A Lightweight Pig Face Recognition Method Based on Automatic Detection and Knowledge Distillation

Ruihan Ma, Hassan Ali, Seyeon Chung, Sang Cheol Kim, Hyongsuk Kim
  • Fluid Flow and Transfer Processes
  • Computer Science Applications
  • Process Chemistry and Technology
  • General Engineering
  • Instrumentation
  • General Materials Science

Identifying individual pigs is crucial for efficient breeding, health management, and disease control in modern farming. Traditional animal face identification methods are labor-intensive and prone to inaccuracies, while existing CNN-based pig face recognition models often struggle with high computational demands, large sizes, and reliance on extensive labeled data, which limit their practical application. This paper addresses these challenges by proposing a novel, decoupled approach to pig face recognition that separates detection from identification. This strategy employs a detection model as a pre-processing step, significantly reducing the need for extensive re-annotation for new datasets. Additionally, the paper introduces a method that integrates offline knowledge distillation with a lightweight pig face recognition model, aiming to build an efficient and embedding-friendly system. To achieve these objectives, the study constructs a small-scale, high-quality pig face detection dataset consisting of 1500 annotated images from a selection of 20 pigs. An independent detection model, trained on this dataset, then autonomously generates a large-scale pig face recognition dataset with 56 pig classes.
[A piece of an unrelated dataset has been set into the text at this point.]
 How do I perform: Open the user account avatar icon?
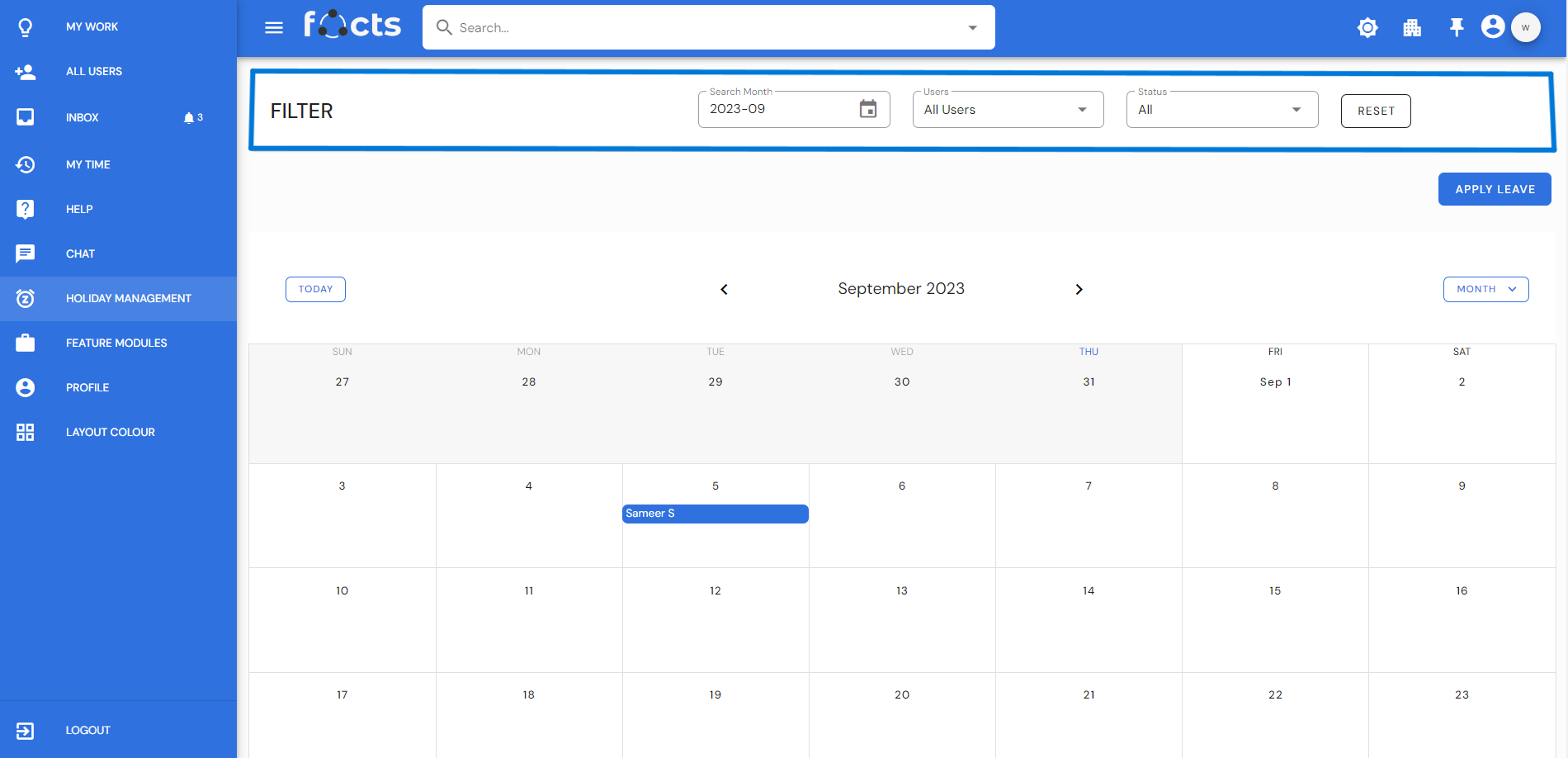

In the face recognition stage, a robust teacher model guides the student model through a distillation process informed by a knowledge distillation loss, enabling the student model to learn relational features from the teacher. Experimental results confirm the high accuracy of the pig face detection model on the small-scale detection dataset and the ability to generate a large-scale dataset for pig face recognition on unlabeled data. The recognition experiments further verify that the distilled lightweight model outperforms its non-distilled counterparts and approaches the performance of the teacher model. This scalable, cost-effective solution shows significant promise for broader computer vision applications beyond agriculture.